In the first instance, this is, to the best of my knowledge, the only proposed bi-partisan federal legislation of this vexing issue that has been submitted to the U.S. Senate for consideration; past attempts, such as last year's similarly titled proposed bill was introduced by Democrats alone. At the risk of stating the obvious, this factor, in and of itself, drastically enhances its chances of passing - in one form or another.

To be sure, there are compelling reasons to rein in non-compete agreements; as we all know anecdotally, it is indeed rare that anyone stays at one job for the duration of their entire work career. Consequently, the need to make sure that workers can readily improve and advance their careers, both from a salary and growth perspective, without fear of adverse consequence, is clearly manifest.

The proposed bill articulates these concerns as follows:

"Congress finds the following: 

"The proliferation of noncompete agreements  throughout sectors, occupational categories, and income brackets is contrary to Congress’s commitment to fostering stronger wage growth for workers in theUnited States. Economists now estimate that 1 in 5 workers is covered by a noncompete agreement.  Noncompete agreements are blunt instruments that crudely protect employer interests and place a drag on national productivity by forcing covered workers to either idle for long periods of time or leave the industries where they have honed their skills altogether.

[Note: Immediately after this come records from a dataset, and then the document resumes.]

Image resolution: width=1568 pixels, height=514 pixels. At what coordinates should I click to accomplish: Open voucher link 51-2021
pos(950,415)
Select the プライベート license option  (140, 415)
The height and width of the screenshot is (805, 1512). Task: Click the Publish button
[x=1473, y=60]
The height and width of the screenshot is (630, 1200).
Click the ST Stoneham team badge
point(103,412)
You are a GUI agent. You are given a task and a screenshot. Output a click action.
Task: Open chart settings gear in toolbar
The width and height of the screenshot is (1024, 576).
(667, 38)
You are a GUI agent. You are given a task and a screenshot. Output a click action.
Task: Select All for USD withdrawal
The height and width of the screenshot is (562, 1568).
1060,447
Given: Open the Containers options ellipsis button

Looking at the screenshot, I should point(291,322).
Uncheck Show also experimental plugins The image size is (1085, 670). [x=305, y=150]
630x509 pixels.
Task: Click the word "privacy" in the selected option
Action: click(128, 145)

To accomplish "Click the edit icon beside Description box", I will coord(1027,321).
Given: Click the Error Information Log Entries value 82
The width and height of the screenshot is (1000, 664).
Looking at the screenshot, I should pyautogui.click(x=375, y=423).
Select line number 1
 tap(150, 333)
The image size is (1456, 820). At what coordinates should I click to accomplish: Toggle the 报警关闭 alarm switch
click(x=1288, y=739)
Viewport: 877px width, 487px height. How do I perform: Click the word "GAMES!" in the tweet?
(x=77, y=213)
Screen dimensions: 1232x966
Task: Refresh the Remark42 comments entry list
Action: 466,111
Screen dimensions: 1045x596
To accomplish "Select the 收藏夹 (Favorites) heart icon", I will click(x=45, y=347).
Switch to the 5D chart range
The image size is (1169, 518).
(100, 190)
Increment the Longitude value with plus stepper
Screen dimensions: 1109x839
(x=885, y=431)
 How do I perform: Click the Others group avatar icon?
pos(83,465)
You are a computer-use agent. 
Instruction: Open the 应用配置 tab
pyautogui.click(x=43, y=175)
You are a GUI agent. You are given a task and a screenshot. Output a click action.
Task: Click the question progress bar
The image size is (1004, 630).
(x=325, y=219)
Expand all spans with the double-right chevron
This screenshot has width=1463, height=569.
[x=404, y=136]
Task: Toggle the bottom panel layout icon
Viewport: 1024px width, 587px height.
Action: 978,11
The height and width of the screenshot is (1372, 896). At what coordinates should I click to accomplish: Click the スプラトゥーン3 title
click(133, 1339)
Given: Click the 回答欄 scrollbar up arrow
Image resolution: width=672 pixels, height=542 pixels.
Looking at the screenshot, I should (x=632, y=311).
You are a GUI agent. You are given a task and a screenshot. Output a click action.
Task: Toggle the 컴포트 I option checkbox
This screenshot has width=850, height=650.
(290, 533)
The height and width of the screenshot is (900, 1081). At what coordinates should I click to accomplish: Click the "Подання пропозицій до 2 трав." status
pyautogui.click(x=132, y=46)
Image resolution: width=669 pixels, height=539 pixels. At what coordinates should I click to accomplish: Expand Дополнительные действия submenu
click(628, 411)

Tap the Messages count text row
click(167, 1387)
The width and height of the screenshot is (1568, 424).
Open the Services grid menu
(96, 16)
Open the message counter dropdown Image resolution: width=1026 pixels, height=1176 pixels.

Enforceable noncompete agreements also reduce wages, restrict worker mobility, impinge on worker freedoms to maximize their labor market potential, and slow the pace of American innovation."

Where a Non-Compete Will be Upheld

Therefore, the bill proposes to ban non-competes other than in the following circumstances:
  1. The sale of the goodwill, assets or ownership of a business [this largely mirrors New York's Mohawk Doctrine];
  2. The sale or dissolution of a partnership; or,
  3. Where the agreement is: 
    1. with a "senior executive";
    2. the restriction lasts a maximum of one (1) year; and,  
    3. the senior executive is being provided with severance payments at least equal in monetary value to what he/she would have earned during that year absent the non-compete.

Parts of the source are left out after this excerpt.